What you need to do
In the listing below, find every line with the string "number" and pull it out.

Recorded information
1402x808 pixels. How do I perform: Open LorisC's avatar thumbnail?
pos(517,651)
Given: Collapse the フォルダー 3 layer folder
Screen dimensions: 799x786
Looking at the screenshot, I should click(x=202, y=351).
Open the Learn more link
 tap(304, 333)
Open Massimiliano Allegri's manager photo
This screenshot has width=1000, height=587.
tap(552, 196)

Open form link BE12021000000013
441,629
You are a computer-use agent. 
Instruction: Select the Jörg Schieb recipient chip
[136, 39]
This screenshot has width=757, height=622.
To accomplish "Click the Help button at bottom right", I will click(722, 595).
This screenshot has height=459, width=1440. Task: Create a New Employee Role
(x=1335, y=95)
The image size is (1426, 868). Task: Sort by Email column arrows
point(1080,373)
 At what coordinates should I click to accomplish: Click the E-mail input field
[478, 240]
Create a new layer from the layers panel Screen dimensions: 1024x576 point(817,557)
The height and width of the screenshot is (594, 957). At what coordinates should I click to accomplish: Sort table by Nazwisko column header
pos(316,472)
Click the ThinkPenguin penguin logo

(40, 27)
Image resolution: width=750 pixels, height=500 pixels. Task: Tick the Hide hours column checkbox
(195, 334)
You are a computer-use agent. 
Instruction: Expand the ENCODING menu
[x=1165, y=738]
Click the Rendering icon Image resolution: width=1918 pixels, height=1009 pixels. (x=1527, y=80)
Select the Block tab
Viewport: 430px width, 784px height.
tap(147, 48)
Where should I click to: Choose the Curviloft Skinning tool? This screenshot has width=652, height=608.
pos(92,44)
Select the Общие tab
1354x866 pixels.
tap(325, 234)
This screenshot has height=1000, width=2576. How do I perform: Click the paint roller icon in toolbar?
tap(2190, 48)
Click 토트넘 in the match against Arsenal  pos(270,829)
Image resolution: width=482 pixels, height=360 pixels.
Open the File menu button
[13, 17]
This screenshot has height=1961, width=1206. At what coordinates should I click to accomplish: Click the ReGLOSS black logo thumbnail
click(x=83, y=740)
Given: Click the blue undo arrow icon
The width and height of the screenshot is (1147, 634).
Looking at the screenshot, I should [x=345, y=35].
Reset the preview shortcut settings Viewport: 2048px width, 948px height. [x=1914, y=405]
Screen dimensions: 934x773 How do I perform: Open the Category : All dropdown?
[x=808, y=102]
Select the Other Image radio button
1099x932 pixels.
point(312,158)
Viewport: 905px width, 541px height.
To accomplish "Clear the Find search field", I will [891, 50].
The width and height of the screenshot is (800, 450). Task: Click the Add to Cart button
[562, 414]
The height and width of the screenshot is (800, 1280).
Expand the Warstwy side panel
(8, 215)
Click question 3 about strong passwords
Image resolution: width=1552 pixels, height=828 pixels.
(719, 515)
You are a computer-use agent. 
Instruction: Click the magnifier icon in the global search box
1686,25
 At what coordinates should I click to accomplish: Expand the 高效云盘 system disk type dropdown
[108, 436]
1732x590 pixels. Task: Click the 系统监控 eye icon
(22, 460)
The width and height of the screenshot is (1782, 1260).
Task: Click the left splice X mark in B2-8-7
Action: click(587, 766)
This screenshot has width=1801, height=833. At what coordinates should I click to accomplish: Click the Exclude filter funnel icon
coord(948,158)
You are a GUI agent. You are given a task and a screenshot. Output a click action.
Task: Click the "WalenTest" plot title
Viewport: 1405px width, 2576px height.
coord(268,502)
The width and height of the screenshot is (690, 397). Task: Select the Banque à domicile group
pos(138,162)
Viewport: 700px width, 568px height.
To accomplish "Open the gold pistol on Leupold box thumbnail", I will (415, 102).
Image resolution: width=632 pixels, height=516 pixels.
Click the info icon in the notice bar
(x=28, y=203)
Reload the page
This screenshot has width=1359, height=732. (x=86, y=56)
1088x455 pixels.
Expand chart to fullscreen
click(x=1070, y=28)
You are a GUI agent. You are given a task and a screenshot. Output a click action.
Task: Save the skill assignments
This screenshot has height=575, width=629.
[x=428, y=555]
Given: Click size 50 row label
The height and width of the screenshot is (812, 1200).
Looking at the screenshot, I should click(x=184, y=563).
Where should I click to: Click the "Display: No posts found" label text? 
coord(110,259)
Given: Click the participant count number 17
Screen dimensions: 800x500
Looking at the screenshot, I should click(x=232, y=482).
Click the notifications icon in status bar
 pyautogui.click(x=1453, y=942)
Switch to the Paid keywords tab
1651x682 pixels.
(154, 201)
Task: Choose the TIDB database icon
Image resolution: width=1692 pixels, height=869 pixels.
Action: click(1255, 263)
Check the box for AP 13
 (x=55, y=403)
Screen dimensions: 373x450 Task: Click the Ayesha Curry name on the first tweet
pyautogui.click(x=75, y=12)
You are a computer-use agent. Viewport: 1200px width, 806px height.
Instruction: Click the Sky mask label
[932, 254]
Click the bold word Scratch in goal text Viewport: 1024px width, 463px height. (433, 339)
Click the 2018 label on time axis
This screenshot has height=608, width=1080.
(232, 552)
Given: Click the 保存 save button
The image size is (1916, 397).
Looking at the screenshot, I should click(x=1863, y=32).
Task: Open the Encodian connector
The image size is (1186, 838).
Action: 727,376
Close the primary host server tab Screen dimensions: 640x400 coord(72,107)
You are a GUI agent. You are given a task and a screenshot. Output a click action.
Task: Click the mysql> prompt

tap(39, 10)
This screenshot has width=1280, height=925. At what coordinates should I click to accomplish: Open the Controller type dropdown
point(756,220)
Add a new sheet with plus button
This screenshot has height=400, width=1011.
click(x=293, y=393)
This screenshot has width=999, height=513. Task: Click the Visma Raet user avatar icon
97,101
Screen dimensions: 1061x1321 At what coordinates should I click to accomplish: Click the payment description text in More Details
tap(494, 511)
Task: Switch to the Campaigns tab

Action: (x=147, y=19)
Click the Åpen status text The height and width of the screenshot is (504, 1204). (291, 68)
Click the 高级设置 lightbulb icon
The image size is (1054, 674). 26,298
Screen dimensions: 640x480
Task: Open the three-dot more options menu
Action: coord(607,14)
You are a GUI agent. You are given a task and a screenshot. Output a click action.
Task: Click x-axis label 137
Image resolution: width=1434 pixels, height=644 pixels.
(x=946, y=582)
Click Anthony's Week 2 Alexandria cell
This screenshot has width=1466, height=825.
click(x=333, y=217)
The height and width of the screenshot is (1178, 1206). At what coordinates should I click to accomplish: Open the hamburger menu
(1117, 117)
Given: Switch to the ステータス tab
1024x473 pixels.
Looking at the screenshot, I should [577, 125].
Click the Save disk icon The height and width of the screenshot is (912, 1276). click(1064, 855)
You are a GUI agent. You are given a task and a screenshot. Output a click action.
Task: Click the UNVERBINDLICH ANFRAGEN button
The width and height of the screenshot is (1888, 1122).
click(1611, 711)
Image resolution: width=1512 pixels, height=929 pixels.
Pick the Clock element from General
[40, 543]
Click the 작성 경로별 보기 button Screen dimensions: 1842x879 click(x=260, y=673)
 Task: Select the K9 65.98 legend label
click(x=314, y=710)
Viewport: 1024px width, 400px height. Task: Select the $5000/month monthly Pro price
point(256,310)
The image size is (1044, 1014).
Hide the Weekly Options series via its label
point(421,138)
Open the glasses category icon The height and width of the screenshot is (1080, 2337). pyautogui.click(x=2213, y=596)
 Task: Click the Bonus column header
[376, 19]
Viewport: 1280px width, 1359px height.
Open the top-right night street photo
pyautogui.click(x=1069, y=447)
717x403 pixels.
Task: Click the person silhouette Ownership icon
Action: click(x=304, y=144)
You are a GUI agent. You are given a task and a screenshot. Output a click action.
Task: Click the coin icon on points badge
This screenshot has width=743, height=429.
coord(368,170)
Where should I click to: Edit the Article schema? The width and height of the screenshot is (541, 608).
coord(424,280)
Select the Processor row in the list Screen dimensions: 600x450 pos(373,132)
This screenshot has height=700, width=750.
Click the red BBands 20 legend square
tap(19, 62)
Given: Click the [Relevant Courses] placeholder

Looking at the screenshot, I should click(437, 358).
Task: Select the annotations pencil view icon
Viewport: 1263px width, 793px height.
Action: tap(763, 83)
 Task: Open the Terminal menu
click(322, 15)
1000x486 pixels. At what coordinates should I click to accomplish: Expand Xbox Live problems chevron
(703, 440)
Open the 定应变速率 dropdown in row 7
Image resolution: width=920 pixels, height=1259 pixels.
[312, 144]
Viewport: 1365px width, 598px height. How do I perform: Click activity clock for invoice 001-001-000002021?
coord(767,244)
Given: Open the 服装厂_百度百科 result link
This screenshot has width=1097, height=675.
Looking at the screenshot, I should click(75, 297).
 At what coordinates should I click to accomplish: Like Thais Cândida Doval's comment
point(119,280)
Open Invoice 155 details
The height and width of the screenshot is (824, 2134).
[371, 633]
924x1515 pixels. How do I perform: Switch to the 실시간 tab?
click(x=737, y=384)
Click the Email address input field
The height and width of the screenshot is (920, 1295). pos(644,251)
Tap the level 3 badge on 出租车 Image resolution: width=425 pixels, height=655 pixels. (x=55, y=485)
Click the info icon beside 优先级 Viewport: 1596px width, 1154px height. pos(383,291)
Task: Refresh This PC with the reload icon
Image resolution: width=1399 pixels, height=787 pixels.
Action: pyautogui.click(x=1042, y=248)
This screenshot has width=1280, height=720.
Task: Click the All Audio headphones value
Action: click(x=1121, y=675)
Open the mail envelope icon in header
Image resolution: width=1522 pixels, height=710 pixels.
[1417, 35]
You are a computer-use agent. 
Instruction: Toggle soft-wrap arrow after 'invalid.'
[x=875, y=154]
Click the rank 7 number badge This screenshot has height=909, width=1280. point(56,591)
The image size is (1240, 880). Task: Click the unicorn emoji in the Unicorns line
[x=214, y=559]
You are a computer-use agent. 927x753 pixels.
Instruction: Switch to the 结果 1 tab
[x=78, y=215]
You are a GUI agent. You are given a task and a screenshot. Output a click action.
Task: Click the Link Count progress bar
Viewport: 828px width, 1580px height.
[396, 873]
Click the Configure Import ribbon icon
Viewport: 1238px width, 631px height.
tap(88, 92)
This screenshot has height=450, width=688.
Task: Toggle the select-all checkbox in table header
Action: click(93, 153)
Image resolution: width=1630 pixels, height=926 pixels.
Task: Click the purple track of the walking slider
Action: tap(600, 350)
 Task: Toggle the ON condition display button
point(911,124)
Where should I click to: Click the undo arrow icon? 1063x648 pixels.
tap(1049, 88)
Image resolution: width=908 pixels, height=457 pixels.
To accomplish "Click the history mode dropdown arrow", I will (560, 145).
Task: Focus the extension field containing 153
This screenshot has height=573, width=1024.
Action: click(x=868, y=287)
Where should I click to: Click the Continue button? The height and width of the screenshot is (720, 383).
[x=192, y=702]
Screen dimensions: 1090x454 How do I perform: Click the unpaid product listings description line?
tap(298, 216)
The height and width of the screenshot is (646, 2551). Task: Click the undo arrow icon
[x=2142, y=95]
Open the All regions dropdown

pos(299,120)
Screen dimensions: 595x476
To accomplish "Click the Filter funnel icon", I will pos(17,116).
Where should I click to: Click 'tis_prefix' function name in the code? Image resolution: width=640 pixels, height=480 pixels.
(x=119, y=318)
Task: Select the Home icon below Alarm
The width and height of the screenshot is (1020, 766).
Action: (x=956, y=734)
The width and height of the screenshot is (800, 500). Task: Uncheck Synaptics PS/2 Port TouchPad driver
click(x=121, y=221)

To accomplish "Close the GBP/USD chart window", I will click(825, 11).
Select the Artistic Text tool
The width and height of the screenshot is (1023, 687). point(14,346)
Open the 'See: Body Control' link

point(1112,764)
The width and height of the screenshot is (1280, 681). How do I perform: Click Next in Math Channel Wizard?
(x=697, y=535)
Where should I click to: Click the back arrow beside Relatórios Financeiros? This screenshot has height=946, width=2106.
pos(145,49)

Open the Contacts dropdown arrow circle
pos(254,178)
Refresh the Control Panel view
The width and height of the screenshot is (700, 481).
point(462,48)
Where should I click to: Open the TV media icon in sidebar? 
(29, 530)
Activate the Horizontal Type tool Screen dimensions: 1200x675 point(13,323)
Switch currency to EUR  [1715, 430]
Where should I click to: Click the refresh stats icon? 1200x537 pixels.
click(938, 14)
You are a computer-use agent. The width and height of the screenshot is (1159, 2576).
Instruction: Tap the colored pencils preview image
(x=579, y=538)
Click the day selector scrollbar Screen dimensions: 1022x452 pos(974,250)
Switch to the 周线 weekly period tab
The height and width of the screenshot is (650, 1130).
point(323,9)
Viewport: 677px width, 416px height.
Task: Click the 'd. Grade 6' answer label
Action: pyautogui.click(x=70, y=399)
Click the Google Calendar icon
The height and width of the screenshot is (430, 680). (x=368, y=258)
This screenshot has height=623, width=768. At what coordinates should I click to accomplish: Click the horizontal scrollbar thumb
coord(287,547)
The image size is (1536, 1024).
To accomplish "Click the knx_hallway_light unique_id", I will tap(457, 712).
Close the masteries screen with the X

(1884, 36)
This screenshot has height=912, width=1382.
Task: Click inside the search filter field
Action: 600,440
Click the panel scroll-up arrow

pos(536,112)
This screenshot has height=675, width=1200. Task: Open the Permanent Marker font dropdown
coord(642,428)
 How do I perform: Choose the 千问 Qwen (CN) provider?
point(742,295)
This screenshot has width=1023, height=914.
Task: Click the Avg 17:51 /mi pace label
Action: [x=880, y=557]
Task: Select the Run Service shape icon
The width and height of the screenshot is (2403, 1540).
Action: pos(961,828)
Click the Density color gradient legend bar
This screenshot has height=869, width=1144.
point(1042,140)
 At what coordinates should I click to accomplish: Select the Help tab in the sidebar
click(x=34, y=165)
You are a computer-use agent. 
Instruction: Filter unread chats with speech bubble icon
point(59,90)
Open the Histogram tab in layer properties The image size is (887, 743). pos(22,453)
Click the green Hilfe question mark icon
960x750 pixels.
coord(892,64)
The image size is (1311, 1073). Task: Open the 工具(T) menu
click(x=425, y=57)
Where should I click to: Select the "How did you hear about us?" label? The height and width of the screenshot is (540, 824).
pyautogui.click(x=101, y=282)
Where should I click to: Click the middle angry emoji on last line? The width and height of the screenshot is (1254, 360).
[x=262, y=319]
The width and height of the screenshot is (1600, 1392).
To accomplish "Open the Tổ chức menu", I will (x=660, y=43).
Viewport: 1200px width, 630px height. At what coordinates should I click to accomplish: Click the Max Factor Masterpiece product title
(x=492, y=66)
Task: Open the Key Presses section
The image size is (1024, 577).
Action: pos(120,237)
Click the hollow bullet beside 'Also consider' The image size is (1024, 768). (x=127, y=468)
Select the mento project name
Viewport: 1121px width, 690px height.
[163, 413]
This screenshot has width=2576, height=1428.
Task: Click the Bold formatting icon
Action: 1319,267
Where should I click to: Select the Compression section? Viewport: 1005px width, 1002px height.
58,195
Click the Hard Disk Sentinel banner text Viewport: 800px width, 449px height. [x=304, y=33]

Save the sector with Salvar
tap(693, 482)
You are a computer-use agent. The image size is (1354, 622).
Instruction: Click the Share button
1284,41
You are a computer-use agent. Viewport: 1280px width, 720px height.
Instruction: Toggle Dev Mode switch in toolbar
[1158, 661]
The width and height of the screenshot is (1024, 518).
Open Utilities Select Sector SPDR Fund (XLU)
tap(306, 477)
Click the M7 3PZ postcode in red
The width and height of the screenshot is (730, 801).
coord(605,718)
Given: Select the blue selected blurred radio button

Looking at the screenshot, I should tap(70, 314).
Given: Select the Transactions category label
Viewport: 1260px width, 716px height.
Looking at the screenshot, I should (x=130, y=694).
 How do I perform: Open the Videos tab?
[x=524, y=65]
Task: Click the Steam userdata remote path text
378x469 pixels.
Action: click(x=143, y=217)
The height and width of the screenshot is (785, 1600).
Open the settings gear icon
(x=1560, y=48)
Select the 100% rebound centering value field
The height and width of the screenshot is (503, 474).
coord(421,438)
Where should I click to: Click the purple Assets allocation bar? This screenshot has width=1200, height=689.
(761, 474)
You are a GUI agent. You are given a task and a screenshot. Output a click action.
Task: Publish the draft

Response to this task
Given: Click the participant count number 17
Click the rank 7 number badge This screenshot has height=909, width=1280. point(56,591)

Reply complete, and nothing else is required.